Neanderthals were painting caves in Europe long before modern humans, study finds

Red markings, which date back to more than 60,000 years ago, were made on a massive stalagmite 325 feet (100 meters) into Cueva de Ardales near Málaga, Spain.

(CNN)Whether Neanderthals thought symbolically and had an artistic sensibility has been a question that has vexed experts in human evolution.
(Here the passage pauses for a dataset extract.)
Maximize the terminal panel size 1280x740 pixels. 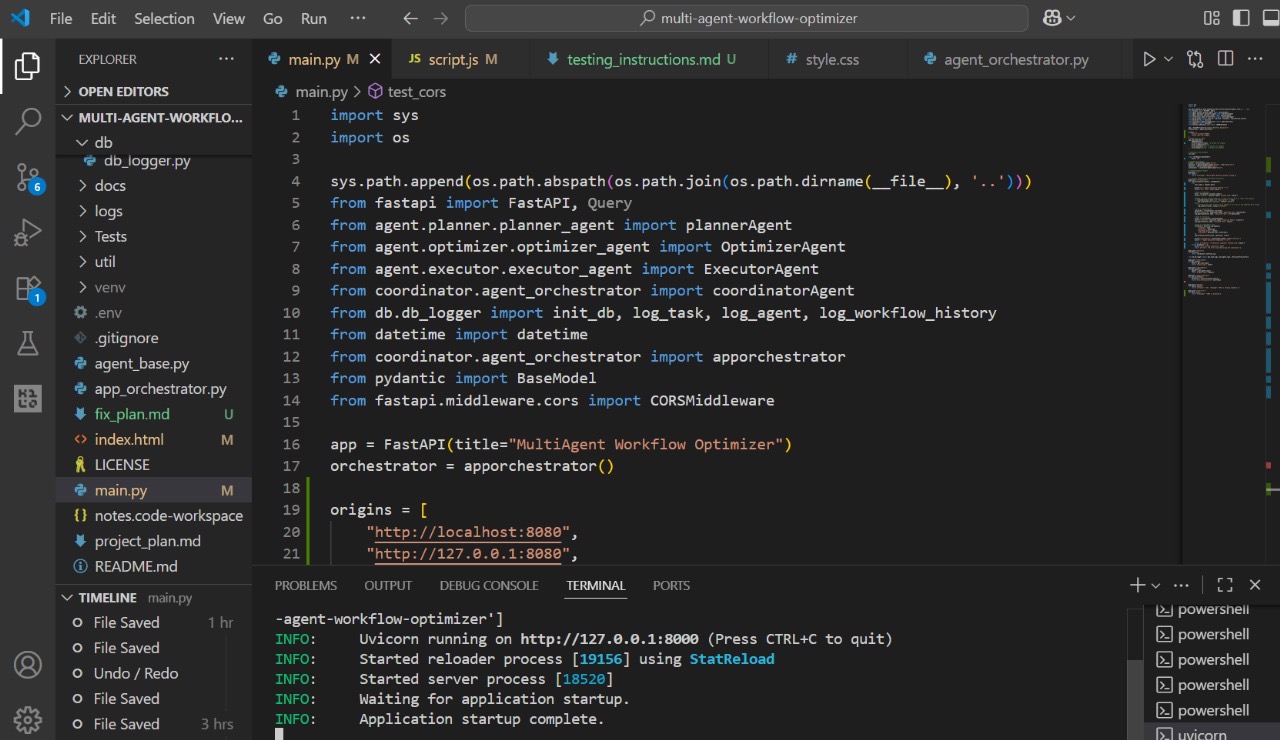pos(1225,585)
But evidence is mounting that our Stone Age cousins were our cognitive equals and created forms of art in Europe long before Homo sapiens were on the scene.
A new study of a rock feature stained red in a cave in southern Spain has concluded that the red pigment -- made from ocher -- was intentionally painted, most likely by Neanderthals, refuting earlier research that said the red marks were natural.
    The markings, which date back to more than 60,000 years ago, were made on a massive stalagmite 328 feet (100 meters) into Cueva de Ardales near Málaga. The stalagmite's domelike shape was formed by pillars of mineral deposited by water, and the markings were made inside folds of rock that resembled drawn curtains.
      The researchers analyzed samples of the red residues and concluded that the ocher, a natural pigment found in clay, used to make them was brought to the cave from somewhere else -- although the study did not determine exactly from where.
      This suggested the pigment had to "be collected, transported and prepared in advance of entering the cave, implying deliberation and planning, which are additionally implied by the need to have adequate lighting," said study author João Zilhão, an ICREA (Catalan Institution for Research and Advanced Studies) research professor at the University of Barcelona and the University of Lisbon.
      The authors said it wasn't art in a narrow sense -- an image or object that is beautiful or expresses feelings -- but was likely a way to mark a place that was symbolically important to them.
        The researchers believe "the dome is the symbol, and the paintings are there to mark it as such, not the other way around," according to the study, which published in the journal PNAS Monday.
        This is a close-up of the red markings, which were made from ocher.

        Underground world

        The study compared the red-stained rock formation to Bruniquel, a site in France, where mysterious circular structures made from stalagmites were found 984 feet (300 meters) inside an underground cave in France. Wrenched from the cave floor and meticulously put together more than 175,000 years ago, their discovery suggested experts may have previously underestimated the abilities of the early human species.
        "All we can say with certainty is that the underground was important to them. We can also speculate that, with all likelihood, it was for mythological reasons," Zilhão said.